Paula left a collection of some 400 photos,
which Hoffmann uses to beautiful effect as a narrative device. Again, though,
these are real pictures, of real people – unidentified people. The narrator
combs through them repeatedly, searching for men who might be her grandfather
or someone her grandmother once loved, and for clues about the rest of her
story. Meanwhile, we read about her increasingly oppressive life under one roof
with Paula, and with parents who have abandoned curiosity in favour of a
comfortable life. An understandable choice, and one that Hoffmann doesn’t
condemn them for, although she clearly mourns it.
Interspersed with reflections from the
present day, we learn more and more about Paula as the narrator gets older and
her perspective alters. Her grandmother changes from a familiar, soothing
presence, who teaches her to pray and protects her from her fears, to an
infuriating disruption, refusing to respect her personal space and making her
ill. And eventually, a woman who had a tough life and was shaped by it. The
narrator pieces together a story for her grandmother out of snatches of
conversation, stories told to her as a child, things her father tells her
later. Yet there is no way to find out where she herself comes from. The
conclusion, if there can be one, is that Sandra Hoffmann became a writer precisely
because of that family silence, as a way to understand herself.

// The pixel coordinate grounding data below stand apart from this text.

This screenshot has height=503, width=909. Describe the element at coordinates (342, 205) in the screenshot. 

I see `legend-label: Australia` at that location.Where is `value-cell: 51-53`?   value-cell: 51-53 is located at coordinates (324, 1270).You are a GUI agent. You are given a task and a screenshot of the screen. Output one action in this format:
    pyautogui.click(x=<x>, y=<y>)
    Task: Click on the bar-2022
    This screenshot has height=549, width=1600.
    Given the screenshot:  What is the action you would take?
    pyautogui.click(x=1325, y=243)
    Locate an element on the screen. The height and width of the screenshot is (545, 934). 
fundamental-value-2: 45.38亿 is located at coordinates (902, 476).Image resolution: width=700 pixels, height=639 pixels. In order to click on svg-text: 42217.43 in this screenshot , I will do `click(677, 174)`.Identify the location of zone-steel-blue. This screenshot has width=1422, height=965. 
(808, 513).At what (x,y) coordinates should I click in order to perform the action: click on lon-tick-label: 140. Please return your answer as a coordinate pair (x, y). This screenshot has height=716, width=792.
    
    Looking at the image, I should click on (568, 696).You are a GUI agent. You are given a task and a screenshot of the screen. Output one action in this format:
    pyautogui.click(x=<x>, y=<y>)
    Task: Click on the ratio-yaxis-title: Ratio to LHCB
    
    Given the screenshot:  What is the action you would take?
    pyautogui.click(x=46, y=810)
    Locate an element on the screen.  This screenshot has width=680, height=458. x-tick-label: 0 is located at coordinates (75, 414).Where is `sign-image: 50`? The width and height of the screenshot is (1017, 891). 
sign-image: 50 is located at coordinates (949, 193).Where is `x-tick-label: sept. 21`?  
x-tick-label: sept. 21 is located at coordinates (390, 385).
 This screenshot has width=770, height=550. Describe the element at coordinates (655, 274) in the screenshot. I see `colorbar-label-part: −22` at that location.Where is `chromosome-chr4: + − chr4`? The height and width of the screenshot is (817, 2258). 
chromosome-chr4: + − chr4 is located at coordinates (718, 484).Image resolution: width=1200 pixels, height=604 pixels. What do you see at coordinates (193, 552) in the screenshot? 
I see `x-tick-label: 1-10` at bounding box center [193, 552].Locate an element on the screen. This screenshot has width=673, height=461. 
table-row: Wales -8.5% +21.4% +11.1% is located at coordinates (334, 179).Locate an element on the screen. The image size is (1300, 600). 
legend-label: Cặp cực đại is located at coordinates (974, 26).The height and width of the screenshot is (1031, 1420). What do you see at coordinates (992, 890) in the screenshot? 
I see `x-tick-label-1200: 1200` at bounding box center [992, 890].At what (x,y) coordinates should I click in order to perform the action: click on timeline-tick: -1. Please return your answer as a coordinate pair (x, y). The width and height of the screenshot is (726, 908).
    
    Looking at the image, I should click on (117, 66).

This is not, however, a purely therapeutic
exercise. The book is a joy to read, thoughtful and precise and self-possessed,
yet it always feels intimate. Hoffmann was influenced by Joan Didion’s The
Year of Magical Thinking, but her book is all her own. It presents a
number of exciting challenges for translators: natural use of Swabian dialect,
capturing the oppressive tone of family life, getting the careful sentences
right – and the central idea, that of Schweigen, which doesn’t have a direct
equivalent in English. I don’t want to jump the gun on that because Sandra
Hoffmann will be our writer-in-residence at the BCLT Summer School in Norwich next
week, and the participants will have the pleasure of finding solutions. I’m very
much looking forward to it, and to the outcome. It feels to me like a book
where translators will benefit hugely from direct conversation with the author.